Limited Investments, Global Shift to Green Energy, Others Slow Recovery of Ghana’s Oil Sector – CBOD Report Reveals
Ghana’s upstream petroleum sector experienced a slower-than-expected recovery in 2023 following the adverse effects of the COVID-19 pandemic, according to the Ghana Chamber of Bulk Oil Distributors’ (CBOD) 2023 Industry Report.
The report attributed the sluggish recovery to several factors, including the global shift from fossil fuels to green energy investments and programs, coupled with the relatively small sizes of Ghana’s oil blocks and poor quality of exploration data.
A major impediment to growth in the sector, as outlined in the report, is Ghana’s inability to attract new investments due to a lack of regulatory predictability. This is reflected in inconsistent interpretation and application of rules, alongside the imposition of new fiscal measures, which have deterred potential investors.
The CBOD report noted that these challenges undermine investor confidence and hinder the exploration and development of oil resources, further slowing the sector’s recovery.
Ghana’s upstream crude oil production paints a concerning picture. After reaching a peak of 71,439,585 barrels in 2019, Ghana’s crude oil production has entered a downward spiral, with figures declining consistently in subsequent years.
Production fell to approximately 66.9 million barrels in 2020, with further decreases to 55 million, 51.8 million, and 48.2 million barrels in 2021, 2022, and 2023, respectively. The 2023 figure marks the fourth consecutive year of decline since the country’s oil production began in 2010.

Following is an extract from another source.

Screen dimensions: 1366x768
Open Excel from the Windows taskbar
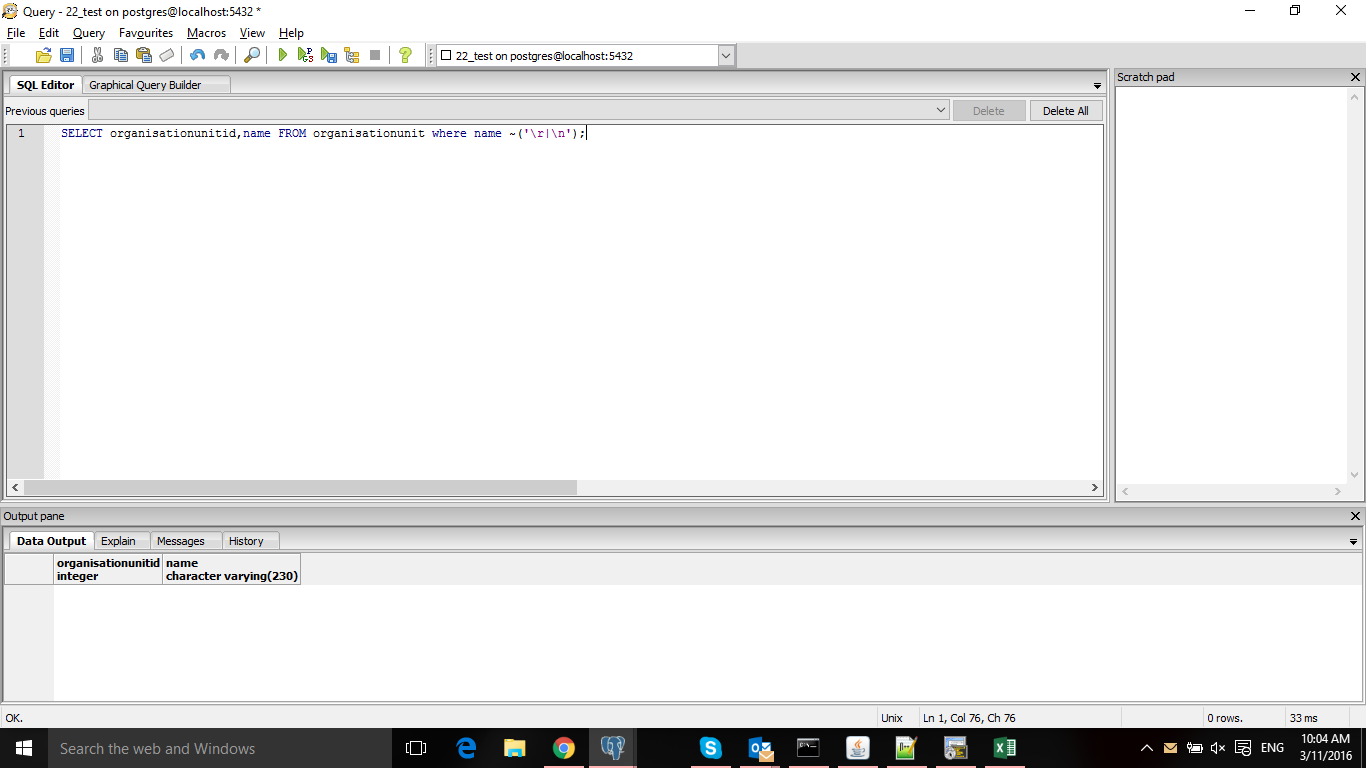[x=1004, y=748]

Regarding the continuous decline in the country’s crude oil production, the Public Interest and Accountability Committee (PIAC) has outlined ten recommendations to help reverse the nation’s declining crude oil production, warning that the ongoing decline in output could spell trouble for petroleum revenues, investment and complicate resource management.

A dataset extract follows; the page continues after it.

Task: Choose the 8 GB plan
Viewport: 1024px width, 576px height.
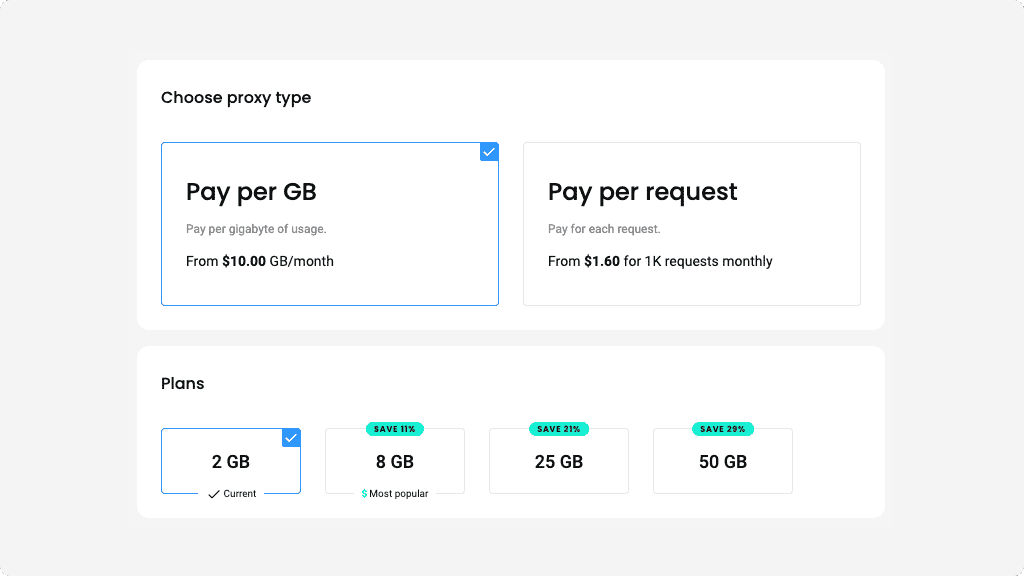Action: (395, 462)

The 10 Recommendations by PIAC include:
- That there is an urgent need to improve the legal, regulatory, and fiscal framework to enhance the Country’s Investment Climate and thereby attract the needed investments in the industry.
- That there must be the development of a transparent and predictable framework for licensing and regulatory compliance to build investor confidence.
- That the Government should promote and engage in Public-Private Partnerships (PPPs) to facilitate upstream and downstream infrastructure expansion to enhance gas supply.
- That the State must further focus on the development of gas reserves by revisiting and implementing the Gas Master Plan to capitalize on underutilized gas reserves for national energy security and revenue generation.
- That there is a need to strengthen collaboration between Industry and Academia to foster research and innovation in oil and gas production and to create a centralized database accessible to Academia to enhance data-driven decision–making.
- That there is a need to address technical and operational challenges by adopting and implementing advanced oil recovery techniques and investing in technology for improved field operations and enhanced hydrocarbon extraction from mature fields.
- That there is a need to encourage sustainable practices by developing a comprehensive strategy for integrating renewable energy sources with traditional oil and gas production to ensure a win-win situation.
- That there must be improved stakeholder engagement through regular fora for dialogue among industry stakeholders, Government, and civil society groups to address concerns and share insights for the growth and sustainability of the upstream oil and gas industry.
- That there is a need to pay more attention to technical considerations in decision-making in the industry and promote a culture of transparency and accountability.
- That there is a need to strengthen and streamline the corporate governance structure of the National Oil Company (GNPC) to enable it to focus on its core mandate.